(Task brief) Can you repeat the records below with "Given" swapped for "Instruction" everywhere it appears, leaving every other character unchanged?

(Record extracts)
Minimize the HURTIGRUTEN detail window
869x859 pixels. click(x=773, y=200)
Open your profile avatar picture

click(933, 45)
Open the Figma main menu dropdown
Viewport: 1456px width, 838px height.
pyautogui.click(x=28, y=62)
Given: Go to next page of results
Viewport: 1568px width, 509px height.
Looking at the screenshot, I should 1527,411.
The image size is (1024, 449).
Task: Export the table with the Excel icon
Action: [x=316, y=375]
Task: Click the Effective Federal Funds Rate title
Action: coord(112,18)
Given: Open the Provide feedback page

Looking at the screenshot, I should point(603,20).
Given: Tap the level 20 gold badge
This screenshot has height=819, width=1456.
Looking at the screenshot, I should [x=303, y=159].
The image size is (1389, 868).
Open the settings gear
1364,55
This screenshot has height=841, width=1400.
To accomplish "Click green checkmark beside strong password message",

(Problem solution)
Minimize the HURTIGRUTEN detail window
869x859 pixels. click(x=773, y=200)
Open your profile avatar picture

click(933, 45)
Open the Figma main menu dropdown
Viewport: 1456px width, 838px height.
pyautogui.click(x=28, y=62)
Instruction: Go to next page of results
Viewport: 1568px width, 509px height.
Looking at the screenshot, I should 1527,411.
The image size is (1024, 449).
Task: Export the table with the Excel icon
Action: [x=316, y=375]
Task: Click the Effective Federal Funds Rate title
Action: coord(112,18)
Instruction: Open the Provide feedback page

Looking at the screenshot, I should point(603,20).
Instruction: Tap the level 20 gold badge
This screenshot has height=819, width=1456.
Looking at the screenshot, I should [x=303, y=159].
The image size is (1389, 868).
Open the settings gear
1364,55
This screenshot has height=841, width=1400.
To accomplish "Click green checkmark beside strong password message",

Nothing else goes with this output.